Bosnien, Dänemark, Iran: Bei der 56. Berlinale triumphieren die Werke, die Hoffnung machen wollen

Die Übermacht des deutschen Kinos erschien am Ende fast erdrückend. Mit „Requiem“, dem letzten Wettbewerbsfilm, hatte Hans-Christian Schmid den disziplinierten und wuchtigen Schlusspunkt unter einen kollektiven Auftritt gesetzt, der die gewachsene Vitalität und Vielseitigkeit des heimischen Kinos eindrucksvoll unterstrich. Filmjournalisten wie Publikum waren sich einig, von hymnischen Kritiken bis zum 20-Minuten-Applaus bei der Gala-Premiere: „Requiem“, der Film über das Martyrium eines verdrucksten Kleinstadtmädchens, das sich vom Teufel besessen glaubt, war der stärkste unter den starken deutschen Anwärtern auf einen Goldenen Bären.

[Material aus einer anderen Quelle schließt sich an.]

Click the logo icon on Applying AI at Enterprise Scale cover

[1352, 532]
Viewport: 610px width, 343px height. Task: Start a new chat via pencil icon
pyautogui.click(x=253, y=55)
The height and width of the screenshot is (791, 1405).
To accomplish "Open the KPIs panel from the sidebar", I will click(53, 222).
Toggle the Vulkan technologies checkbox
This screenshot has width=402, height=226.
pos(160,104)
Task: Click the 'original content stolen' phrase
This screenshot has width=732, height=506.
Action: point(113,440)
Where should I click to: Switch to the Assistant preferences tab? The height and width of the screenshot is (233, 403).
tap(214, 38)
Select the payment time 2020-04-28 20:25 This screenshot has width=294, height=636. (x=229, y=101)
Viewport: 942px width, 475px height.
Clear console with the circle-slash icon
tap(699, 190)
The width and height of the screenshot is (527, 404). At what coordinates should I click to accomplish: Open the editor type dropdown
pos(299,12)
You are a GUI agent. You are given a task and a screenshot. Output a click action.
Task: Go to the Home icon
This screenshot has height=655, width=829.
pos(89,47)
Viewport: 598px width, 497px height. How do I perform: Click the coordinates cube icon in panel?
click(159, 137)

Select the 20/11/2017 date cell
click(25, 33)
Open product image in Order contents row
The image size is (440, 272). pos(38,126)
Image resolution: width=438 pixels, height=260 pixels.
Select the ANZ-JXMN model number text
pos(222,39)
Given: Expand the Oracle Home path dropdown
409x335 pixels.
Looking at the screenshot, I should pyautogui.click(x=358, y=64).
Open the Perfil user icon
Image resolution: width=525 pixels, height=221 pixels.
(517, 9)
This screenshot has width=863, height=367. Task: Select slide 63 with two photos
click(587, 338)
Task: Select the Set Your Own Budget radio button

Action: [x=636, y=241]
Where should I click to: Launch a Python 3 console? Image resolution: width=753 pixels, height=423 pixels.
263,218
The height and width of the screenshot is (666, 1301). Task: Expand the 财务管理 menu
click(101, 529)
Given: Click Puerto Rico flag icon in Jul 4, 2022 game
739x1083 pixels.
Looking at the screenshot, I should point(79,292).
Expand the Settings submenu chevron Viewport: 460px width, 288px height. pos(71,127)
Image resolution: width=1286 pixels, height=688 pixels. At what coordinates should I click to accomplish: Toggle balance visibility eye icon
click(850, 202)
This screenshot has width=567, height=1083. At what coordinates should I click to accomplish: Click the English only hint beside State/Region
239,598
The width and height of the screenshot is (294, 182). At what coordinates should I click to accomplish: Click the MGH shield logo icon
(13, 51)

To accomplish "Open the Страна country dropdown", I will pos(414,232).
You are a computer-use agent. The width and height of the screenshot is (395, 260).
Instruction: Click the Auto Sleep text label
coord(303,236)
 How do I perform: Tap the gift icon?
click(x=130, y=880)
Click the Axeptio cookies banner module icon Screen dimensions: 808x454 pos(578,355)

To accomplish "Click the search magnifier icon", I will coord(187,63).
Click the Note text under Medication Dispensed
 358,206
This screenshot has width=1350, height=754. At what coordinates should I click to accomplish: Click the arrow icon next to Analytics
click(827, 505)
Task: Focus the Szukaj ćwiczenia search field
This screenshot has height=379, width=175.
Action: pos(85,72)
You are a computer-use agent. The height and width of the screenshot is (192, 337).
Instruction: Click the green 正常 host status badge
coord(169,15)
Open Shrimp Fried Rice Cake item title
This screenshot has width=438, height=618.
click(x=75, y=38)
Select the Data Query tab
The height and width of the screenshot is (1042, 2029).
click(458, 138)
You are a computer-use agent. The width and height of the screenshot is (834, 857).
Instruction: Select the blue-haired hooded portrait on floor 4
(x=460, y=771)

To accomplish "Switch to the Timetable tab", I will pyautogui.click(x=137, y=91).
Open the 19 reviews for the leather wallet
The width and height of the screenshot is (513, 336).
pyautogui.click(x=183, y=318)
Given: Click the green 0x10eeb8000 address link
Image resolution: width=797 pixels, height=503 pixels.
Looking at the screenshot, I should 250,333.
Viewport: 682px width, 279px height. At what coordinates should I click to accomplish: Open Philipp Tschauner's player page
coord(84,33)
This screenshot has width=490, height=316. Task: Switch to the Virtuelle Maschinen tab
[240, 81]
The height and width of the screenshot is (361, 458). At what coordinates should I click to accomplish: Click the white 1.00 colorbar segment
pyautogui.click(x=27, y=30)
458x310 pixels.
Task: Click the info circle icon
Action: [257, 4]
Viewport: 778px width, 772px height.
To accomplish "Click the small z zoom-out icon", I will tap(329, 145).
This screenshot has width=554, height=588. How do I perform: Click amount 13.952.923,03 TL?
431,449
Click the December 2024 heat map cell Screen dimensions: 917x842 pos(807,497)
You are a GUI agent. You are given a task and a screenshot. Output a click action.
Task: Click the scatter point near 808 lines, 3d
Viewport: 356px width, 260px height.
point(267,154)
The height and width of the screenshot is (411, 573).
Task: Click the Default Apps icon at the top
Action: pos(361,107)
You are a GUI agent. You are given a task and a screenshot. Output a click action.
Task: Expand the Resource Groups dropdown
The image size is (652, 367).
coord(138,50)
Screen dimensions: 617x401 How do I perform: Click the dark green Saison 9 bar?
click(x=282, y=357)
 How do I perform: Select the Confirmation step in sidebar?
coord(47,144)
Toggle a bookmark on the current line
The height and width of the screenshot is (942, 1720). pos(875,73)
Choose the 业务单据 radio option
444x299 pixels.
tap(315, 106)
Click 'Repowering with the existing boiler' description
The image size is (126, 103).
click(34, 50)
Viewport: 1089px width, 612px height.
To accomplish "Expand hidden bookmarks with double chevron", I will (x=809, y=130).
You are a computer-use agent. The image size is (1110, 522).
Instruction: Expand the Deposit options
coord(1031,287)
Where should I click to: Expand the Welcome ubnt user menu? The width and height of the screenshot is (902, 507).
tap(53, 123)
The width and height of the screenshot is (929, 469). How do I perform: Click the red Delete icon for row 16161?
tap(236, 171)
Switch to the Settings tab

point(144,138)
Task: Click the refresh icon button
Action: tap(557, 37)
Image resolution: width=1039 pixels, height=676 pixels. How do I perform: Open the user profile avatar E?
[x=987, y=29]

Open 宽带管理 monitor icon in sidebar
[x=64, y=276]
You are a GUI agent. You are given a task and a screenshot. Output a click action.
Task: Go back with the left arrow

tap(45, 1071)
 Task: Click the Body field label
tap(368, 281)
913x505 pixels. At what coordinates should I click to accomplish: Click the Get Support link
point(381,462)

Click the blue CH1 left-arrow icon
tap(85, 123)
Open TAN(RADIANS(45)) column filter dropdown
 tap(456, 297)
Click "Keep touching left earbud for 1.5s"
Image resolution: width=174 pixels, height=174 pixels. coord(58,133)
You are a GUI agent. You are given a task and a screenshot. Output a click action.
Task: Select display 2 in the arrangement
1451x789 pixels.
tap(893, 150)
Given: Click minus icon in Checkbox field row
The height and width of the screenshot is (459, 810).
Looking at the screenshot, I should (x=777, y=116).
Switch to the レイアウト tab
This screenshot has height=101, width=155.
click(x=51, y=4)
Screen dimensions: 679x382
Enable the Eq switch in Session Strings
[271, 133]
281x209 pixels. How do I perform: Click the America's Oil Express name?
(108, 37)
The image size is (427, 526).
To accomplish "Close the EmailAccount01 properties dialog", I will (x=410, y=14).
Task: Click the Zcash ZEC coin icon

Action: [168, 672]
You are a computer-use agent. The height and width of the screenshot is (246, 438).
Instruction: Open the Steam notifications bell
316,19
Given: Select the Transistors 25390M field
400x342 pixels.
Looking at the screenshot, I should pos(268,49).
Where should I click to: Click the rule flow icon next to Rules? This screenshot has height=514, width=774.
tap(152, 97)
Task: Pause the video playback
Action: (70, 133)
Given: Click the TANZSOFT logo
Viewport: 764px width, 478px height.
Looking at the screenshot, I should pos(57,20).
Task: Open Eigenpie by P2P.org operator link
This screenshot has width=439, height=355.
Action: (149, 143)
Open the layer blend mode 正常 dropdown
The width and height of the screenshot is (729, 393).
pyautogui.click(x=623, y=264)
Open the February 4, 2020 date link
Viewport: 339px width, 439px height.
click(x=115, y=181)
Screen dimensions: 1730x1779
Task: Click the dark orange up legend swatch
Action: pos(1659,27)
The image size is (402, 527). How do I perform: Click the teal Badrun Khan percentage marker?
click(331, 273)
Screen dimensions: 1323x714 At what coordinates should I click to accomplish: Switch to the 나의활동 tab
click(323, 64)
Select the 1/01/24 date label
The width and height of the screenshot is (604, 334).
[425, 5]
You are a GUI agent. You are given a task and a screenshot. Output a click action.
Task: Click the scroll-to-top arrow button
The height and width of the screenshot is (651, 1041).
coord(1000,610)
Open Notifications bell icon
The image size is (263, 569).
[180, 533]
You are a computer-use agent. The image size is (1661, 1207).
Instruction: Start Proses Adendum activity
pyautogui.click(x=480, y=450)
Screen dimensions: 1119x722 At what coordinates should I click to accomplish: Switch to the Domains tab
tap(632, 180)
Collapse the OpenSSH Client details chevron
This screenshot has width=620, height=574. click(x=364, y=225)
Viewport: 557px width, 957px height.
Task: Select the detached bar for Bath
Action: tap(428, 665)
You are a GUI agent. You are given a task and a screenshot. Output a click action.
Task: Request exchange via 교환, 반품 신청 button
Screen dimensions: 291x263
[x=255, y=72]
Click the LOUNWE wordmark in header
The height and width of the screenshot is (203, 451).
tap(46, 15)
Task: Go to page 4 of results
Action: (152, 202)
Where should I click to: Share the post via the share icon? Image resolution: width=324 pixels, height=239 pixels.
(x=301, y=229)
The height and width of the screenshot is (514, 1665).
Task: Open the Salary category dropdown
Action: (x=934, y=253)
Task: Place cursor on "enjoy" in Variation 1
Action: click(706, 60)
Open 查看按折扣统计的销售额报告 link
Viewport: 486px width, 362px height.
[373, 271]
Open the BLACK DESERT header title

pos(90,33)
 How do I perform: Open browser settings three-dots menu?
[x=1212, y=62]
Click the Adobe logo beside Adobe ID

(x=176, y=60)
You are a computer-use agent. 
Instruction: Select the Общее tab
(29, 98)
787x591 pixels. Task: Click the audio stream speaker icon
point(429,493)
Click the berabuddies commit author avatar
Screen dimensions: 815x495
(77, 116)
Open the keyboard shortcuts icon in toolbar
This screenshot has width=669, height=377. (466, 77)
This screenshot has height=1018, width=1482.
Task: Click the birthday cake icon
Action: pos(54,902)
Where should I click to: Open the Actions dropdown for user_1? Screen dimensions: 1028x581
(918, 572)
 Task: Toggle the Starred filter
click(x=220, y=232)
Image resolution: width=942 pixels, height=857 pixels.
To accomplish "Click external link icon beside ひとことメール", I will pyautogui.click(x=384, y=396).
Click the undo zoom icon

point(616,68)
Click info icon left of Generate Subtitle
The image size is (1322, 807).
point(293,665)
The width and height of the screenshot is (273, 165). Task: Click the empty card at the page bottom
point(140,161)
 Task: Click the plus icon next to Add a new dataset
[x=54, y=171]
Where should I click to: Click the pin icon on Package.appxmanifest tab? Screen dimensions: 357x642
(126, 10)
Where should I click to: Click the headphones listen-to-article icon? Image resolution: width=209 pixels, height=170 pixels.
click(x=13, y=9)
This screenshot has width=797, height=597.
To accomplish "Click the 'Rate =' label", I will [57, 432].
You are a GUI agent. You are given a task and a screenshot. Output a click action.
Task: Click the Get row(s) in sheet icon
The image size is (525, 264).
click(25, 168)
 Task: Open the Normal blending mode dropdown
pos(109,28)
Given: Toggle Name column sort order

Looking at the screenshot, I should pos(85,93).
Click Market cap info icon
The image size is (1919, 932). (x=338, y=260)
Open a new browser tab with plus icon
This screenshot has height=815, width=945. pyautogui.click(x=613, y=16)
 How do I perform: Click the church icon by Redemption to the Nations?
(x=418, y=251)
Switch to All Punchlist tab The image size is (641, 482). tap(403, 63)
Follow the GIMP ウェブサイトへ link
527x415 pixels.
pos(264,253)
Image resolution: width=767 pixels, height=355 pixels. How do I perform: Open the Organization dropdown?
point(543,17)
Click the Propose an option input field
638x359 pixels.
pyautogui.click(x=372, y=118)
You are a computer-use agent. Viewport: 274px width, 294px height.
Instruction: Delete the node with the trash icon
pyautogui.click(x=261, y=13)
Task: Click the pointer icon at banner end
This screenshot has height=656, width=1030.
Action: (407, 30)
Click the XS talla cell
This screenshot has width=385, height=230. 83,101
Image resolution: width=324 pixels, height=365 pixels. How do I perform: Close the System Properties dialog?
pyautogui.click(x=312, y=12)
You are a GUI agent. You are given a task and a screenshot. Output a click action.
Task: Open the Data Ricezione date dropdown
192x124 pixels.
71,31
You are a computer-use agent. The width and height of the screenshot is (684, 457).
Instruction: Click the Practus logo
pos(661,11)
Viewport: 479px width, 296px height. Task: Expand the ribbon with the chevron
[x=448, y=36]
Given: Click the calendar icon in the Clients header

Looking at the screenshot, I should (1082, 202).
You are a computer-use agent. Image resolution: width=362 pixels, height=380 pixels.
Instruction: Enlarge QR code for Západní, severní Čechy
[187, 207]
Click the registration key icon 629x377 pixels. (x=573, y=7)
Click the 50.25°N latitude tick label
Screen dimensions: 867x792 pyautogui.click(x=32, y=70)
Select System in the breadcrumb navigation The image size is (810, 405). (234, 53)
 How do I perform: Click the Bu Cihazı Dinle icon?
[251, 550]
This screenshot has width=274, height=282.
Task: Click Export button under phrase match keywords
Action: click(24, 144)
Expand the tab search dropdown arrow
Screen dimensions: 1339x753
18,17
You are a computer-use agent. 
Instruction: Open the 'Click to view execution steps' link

Die Jury unter Präsidentin Charlotte Rampling hat es – abgesehen von einem „Requiem“-Darstellerinnenpreis für die formidable Sandra Hüller – anders gesehen. Und das mit vier von 19 Wettbewerbsfilmen auch proportional grenzwertig hoch besetzte deutsche Kino scheinbar salomonisch quotierend auf die Plätze verwiesen. Je ein Profi-Schauspieler aus je einem deutschen Film wurde ordentlich bedacht – neben Sandra Hüller auch Jürgen Vogel für seine Parforce-Tour als Vergewaltiger in „Der freie Wille“ und Moritz Bleibtreu, der spät im Leben erlöste Held aus „Elementarteilchen“. Nur Valeska Grisebachs „Sehnsucht“, ein weiterer Kritikerliebling, musste, weil mit Laien besetzt, da wohl zwangsläufig leer ausgehen.

Drei Preise für den deutschen Film – und doch keinen für die Filme. Stattdessen die wichtigsten Auszeichnungen für Beiträge, die niemand so recht auf der Rechnung hatte: Ist das jetzt ein Skandälchen wie letztes Jahr, als eine eigentümlich kunstfilmfern besetzte Jury sich munter auf den bedeutungsarmen Exoten „U-Carmen“ festgelegt hatte, die Township-Version von Bizets Oper? Oder ist das Urteil ein heilsamer Schock für alle Berlinale-Beteiligte, von den Kritikern bis zum Oberprotektionisten des deutschen Films, Dieter Kosslick höchstpersönlich – ein klares Votum auch gegen den neuen deutschen Tunnelblick?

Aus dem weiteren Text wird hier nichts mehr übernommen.